Can You Really Have It All? Did You Carve that Pumpkin?

A young girl peaking into a jack-o-lantern

Many feminist icons of the mid and late 90’s will tell you that you can have an amazing career, perfect marriage, and bake the best damn cookies for kindergarten play dates all at once. This is a lie. They are lying to you.


As soon as you let go of the idea that you even WANT it all, let alone can actually attain it, is when you start prioritizing and putting concerted effort towards the things that matter. Things that don’t matter: whether you bought those cookies while rushing into the store on a work call during your elusive lunch break, or baked them with a kitchen-aid, wearing an apron. 


If your career is something that you enjoy, feel passionate about, and it inspires personal growth, do not give it up. The best mothers are role models. Let me repeat, the BEST mothers are role models. In 2016, the vast majority of children do not aspire to sacrifice their passion and dreams to bake cookies or wipe every single runny nose, or sit with their sick child every single time. Your children are important and probably the most important thing in your entire life but they do not need to actually BE your entire life. 


Even with the most supportive and helpful partner, mothers with a demanding career will feel guilty, but this guilt does not need to consume you. Maintaining your personhood is an essential part of being a good mother and a good partner.


Finding some type of work/life balance is the key to success and happiness.

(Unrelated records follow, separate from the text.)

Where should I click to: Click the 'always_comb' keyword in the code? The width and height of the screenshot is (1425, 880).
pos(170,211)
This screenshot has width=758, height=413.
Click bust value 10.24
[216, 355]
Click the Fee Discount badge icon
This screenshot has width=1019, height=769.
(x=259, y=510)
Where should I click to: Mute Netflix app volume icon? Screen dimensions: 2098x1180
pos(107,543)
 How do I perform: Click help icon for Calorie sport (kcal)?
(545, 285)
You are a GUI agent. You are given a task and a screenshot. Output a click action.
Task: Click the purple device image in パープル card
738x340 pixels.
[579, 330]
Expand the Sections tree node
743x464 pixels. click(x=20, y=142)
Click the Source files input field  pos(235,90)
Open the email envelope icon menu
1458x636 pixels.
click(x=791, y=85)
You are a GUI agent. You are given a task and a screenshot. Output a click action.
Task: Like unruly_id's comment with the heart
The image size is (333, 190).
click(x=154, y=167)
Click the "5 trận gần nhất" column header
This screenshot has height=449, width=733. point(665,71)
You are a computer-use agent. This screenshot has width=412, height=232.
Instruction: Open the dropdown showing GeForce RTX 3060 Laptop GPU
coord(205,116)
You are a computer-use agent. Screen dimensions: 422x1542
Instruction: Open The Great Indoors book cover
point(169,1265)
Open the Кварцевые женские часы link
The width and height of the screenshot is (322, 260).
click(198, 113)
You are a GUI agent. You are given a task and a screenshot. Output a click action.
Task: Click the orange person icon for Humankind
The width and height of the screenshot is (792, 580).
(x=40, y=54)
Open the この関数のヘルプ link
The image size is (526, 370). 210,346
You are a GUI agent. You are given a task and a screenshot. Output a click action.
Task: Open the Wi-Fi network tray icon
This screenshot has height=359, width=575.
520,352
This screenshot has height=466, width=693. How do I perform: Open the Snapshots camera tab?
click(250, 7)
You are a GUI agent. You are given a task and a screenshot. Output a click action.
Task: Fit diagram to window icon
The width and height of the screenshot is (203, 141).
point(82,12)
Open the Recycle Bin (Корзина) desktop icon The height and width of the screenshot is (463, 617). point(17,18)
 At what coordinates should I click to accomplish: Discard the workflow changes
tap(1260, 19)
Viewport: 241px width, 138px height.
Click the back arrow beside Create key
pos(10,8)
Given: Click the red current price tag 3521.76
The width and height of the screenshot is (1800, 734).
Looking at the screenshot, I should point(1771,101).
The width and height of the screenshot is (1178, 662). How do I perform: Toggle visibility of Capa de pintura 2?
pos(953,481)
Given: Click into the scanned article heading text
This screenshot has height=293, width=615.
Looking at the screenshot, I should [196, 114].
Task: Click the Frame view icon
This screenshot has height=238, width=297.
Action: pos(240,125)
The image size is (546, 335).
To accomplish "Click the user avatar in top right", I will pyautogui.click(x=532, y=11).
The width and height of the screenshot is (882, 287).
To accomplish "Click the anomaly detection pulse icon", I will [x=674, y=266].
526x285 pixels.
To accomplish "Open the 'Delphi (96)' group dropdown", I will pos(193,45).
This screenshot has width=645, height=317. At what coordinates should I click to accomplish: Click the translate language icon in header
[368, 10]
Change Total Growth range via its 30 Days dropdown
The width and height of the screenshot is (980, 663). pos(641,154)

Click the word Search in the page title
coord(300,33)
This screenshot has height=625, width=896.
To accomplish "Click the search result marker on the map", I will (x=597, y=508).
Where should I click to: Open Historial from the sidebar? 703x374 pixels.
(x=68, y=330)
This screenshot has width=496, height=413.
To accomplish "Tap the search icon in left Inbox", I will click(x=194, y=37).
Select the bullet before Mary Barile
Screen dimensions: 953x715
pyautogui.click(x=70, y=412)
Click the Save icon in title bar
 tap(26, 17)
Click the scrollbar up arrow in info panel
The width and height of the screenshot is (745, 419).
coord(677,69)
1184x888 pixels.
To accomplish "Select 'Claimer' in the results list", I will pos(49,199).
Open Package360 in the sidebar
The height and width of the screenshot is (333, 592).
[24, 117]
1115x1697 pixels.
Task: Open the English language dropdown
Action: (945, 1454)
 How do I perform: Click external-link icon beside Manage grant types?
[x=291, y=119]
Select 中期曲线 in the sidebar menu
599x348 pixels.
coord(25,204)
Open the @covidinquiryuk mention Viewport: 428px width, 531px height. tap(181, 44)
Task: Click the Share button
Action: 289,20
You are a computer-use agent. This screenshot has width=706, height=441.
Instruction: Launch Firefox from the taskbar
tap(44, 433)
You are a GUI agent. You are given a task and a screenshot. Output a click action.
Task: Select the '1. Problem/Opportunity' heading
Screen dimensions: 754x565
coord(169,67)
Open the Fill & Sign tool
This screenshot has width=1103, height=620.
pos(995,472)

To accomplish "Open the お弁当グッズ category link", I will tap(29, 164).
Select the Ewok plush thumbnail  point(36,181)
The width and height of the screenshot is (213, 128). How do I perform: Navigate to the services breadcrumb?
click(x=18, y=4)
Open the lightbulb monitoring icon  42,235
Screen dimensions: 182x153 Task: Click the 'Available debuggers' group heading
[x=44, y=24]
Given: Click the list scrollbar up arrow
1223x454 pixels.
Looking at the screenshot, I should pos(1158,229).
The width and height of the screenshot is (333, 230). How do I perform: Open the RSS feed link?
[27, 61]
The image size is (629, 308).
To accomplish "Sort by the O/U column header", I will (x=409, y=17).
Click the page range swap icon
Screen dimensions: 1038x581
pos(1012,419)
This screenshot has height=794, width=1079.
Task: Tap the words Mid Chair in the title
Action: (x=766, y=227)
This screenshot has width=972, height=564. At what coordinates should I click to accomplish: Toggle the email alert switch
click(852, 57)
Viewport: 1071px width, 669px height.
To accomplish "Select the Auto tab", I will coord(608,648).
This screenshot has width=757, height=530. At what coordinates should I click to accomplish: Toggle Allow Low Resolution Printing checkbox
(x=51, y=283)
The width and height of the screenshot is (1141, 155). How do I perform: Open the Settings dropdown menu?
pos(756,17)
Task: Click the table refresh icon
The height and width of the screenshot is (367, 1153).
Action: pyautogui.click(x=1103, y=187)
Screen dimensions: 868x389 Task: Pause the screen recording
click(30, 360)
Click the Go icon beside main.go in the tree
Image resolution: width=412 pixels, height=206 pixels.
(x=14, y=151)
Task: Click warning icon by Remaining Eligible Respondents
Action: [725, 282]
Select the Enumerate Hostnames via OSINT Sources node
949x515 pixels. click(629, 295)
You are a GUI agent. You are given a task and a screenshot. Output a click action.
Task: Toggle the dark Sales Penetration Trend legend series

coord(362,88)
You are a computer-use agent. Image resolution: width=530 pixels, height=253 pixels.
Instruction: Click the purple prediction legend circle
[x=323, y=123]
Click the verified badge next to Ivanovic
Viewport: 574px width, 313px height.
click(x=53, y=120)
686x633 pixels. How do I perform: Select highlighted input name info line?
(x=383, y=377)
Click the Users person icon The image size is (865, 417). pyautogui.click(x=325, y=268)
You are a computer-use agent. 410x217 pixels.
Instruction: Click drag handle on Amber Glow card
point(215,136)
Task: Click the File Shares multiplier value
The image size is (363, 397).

According to a presidential campaign reporter and new mother, “I was one of those naive people who thought motherhood was just another thing that you could juggle.” You should not be in a position where you are juggling motherhood or your career but rather removing yourself from your kids when necessary to be productive and turning off your phone when you really want to be focusing on your kids. Don’t half ass you career and your parenting, and as Ron Swanson from Parks and Rec so eloquently said, “don’t half ass two things, whole ass one.”